Bareskrim Selidiki Asal Kayu Gelondongan Terbawa Banjir di Sumatera

Oleh: Bachtiarudin Alam
Selasa, 02 Desember 2025 | 16:16 WIB
Upaya pencarian korban hilang dan pembukaan akses jalan menggunakan alat berat di Kecamatan Palembayan, Kabupaten Agam, Sumatera Barat. (Foto/BNPB)
Upaya pencarian korban hilang dan pembukaan akses jalan menggunakan alat berat di Kecamatan Palembayan, Kabupaten Agam, Sumatera Barat. (Foto/BNPB)

BeritaNasional.com - Dittipidter Bareskrim Polri tengah menyelidiki dugaan pembalakan liar (illegal logging) terkait kayu gelondongan yang terbawa arus banjir bandang di Sumatera Utara dan Sumatera Barat.

Penyelidikan ini menanggapi unggahan viral di media sosial yang menampilkan kayu gelondongan terbawa arus banjir bandang.

"Sedang penyelidikan," kata Direktur Tindak Pidana Tertentu Bareskrim Polri Brigjen Mohammad Irhamni saat dihubungi, Selasa (2/12/2025).

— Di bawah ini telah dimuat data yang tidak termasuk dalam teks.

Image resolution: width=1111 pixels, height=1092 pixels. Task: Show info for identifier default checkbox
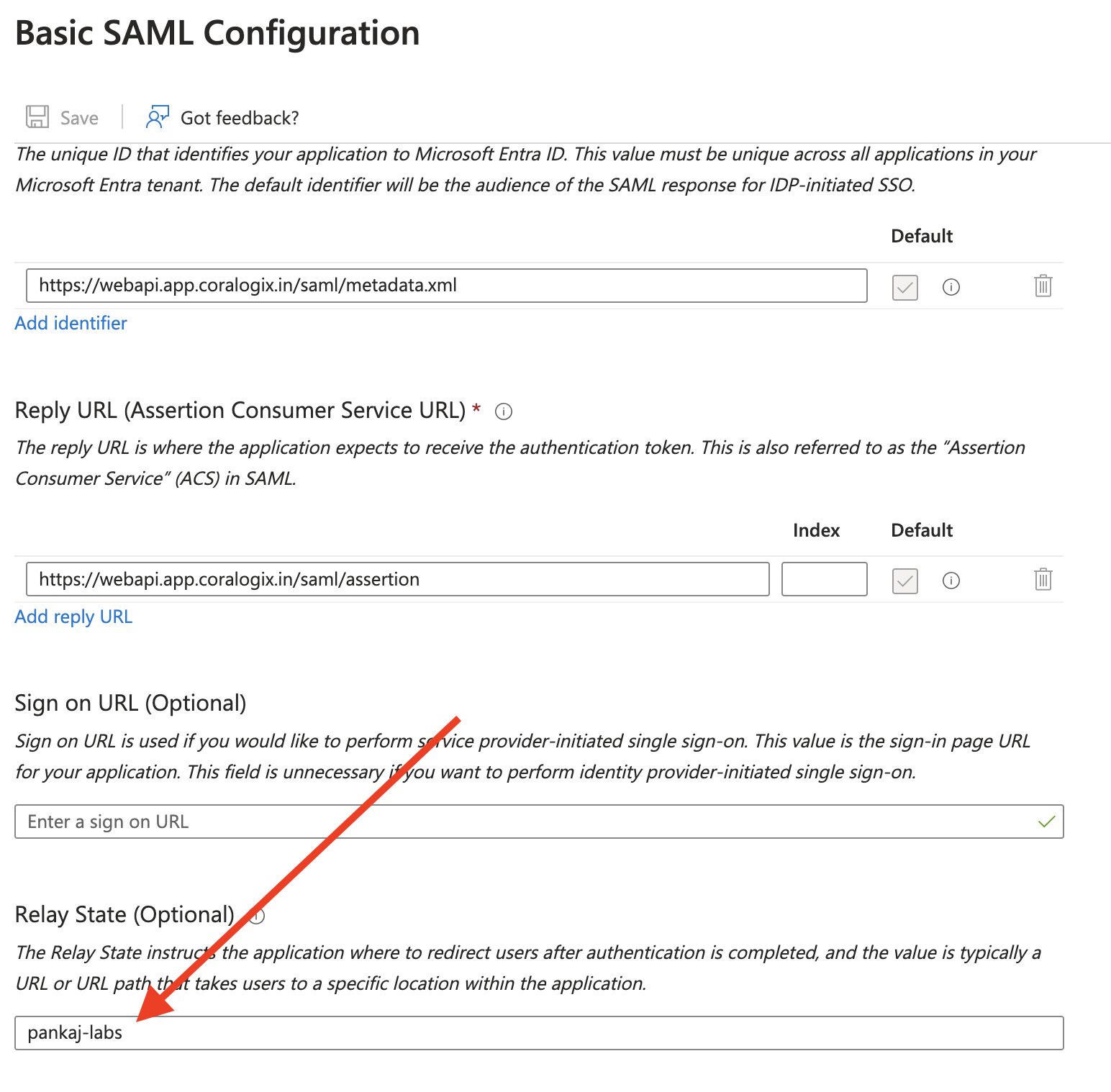coord(951,287)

Meski begitu, Irhamni belum merinci sejauh mana proses penyelidikan tersebut. Dia mengaku baru akan mengusut untuk mengetahui asal-usul kayu gelondongan tersebut.

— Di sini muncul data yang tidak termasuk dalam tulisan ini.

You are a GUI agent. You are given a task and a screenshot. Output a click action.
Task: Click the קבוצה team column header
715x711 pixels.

"Belum tahu asalnya, ya (sedang diselidiki)," ucapnya.

Sebelumnya, Kementerian Kehutanan (Kemenhut) tengah menelusuri sumber-sumber kayu yang terbawa banjir di Sumatera, termasuk potensi kayu yang berasal dari illegal logging atau pembalakan liar.

Direktur Jenderal Penegakan Hukum (Gakkum) Kemenhut Dwi Januanto Nugroho menjelaskan, kayu-kayu yang terbawa banjir di Sumatera dapat berasal dari beragam sumber, mulai dari pohon lapuk, pohon tumbang, material bawaan sungai, area bekas penebangan legal, hingga penyalahgunaan Pemegang Hak Atas Tanah (PHAT) dan illegal logging.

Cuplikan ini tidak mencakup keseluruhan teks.